Tarefa proposta>
Com base no relato sobre o nascimento do bebê, indique se cada afirmação concorda com ele, respondendo sim ou não e citando as palavras decisivas: (a) O bebê precisou nascer mais cedo porque se enrolou no cordão umbilical. (b) A médica aprovou que a mãe também bebesse champagne. (c) Nas ultrassonografias, o bebê deixava o rosto à mostra.

Trecho para leitura>
════

Há 23 anos, o bebê na minha barriga, fazendo bagunça no amniótico, enrolou-se no cordão umbilical. Precisou vir pro lado de fora mais cedinho.
Eu estava calma. Sem contrações, indo para a maternidade com tudo organizado. Mala, cesta de lembrancinhas para as visitas, quarto do neném arrumado para a volta. Médica a caminho do hospital. Meu pai comigo para eu não andar sozinha por aí enquanto o meu (ex)marido saía do trabalho para a maternidade.
Nove meses de espera valeram a emoção de ver o rosto da criança que eu amava profundamente. Tirei fotos com os familiares que apareceram por lá. Levei copos para beberem um champagne. A médica franziu a testa. “Menos você”. Claro, eu não. Mas sua chegada não deixaria de ter festa, brinde, palavras de alegria, atmosfera de amor.
Vivíamos separados pelas camadas do meu corpo. Eu sabia que seu chute era bom, que gostava de ser sacudido na barriga, que era avesso às fotos (nas ultrassonografias, punha a mão no rosto, já sinalizando que não seria instagramável, antes mesmo do Instagram surgir).

════

Dados para análise>
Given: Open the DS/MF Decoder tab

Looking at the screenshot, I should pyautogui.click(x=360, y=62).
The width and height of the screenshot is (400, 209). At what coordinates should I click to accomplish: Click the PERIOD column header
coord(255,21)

════

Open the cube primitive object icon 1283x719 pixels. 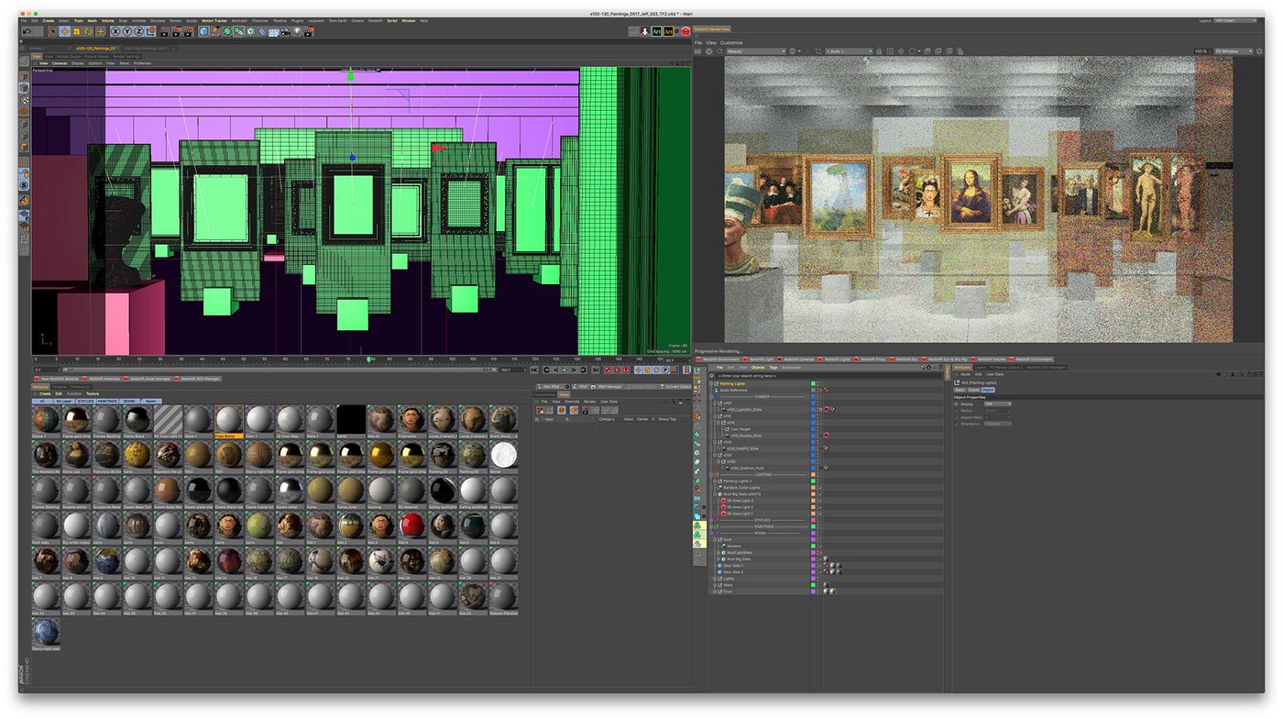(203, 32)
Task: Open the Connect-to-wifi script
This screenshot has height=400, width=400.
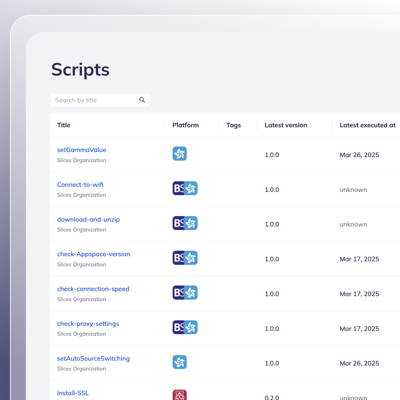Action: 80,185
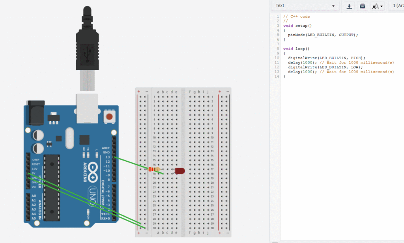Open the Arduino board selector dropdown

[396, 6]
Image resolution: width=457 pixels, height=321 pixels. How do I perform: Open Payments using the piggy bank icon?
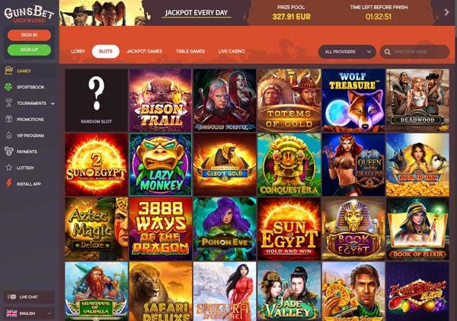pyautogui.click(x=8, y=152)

════

Resposta>
(a) Sim: "enrolou-se no cordão umbilical. Precisou vir pro lado de fora mais cedinho."
(b) Não: "A médica franziu a testa. “Menos você”."
(c) Não: "nas ultrassonografias, punha a mão no rosto"